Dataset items
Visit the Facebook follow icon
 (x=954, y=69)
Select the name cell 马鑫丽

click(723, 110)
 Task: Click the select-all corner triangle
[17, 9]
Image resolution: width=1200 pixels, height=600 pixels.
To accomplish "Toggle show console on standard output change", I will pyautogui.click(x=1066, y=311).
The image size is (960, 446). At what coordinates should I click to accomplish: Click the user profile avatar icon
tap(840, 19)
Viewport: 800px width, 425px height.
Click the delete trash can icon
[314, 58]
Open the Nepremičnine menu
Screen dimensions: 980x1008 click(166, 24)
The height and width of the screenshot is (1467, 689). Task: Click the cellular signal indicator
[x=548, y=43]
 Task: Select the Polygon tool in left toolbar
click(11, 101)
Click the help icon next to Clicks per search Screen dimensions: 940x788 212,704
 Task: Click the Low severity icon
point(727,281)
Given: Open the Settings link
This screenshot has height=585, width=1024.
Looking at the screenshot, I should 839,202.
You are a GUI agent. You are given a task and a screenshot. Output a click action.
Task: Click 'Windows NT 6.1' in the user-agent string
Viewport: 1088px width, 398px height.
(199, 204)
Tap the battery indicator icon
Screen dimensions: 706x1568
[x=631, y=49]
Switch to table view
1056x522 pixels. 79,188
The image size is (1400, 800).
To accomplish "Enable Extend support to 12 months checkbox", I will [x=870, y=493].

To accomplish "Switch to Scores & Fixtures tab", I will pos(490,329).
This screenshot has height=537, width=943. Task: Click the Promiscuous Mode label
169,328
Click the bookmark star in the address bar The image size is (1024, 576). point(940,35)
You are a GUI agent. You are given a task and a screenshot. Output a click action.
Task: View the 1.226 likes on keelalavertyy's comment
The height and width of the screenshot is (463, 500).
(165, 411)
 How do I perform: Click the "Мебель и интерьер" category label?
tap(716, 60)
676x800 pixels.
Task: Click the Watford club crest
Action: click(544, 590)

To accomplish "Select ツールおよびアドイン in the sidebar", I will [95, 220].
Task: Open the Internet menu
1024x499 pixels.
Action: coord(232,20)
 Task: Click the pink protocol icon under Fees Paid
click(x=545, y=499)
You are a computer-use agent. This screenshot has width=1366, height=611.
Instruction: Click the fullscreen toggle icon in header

> _Your task_
Counting every line of the records above that has the word "agent", state the total and give nothing besides it.

> _Solution for this task_
4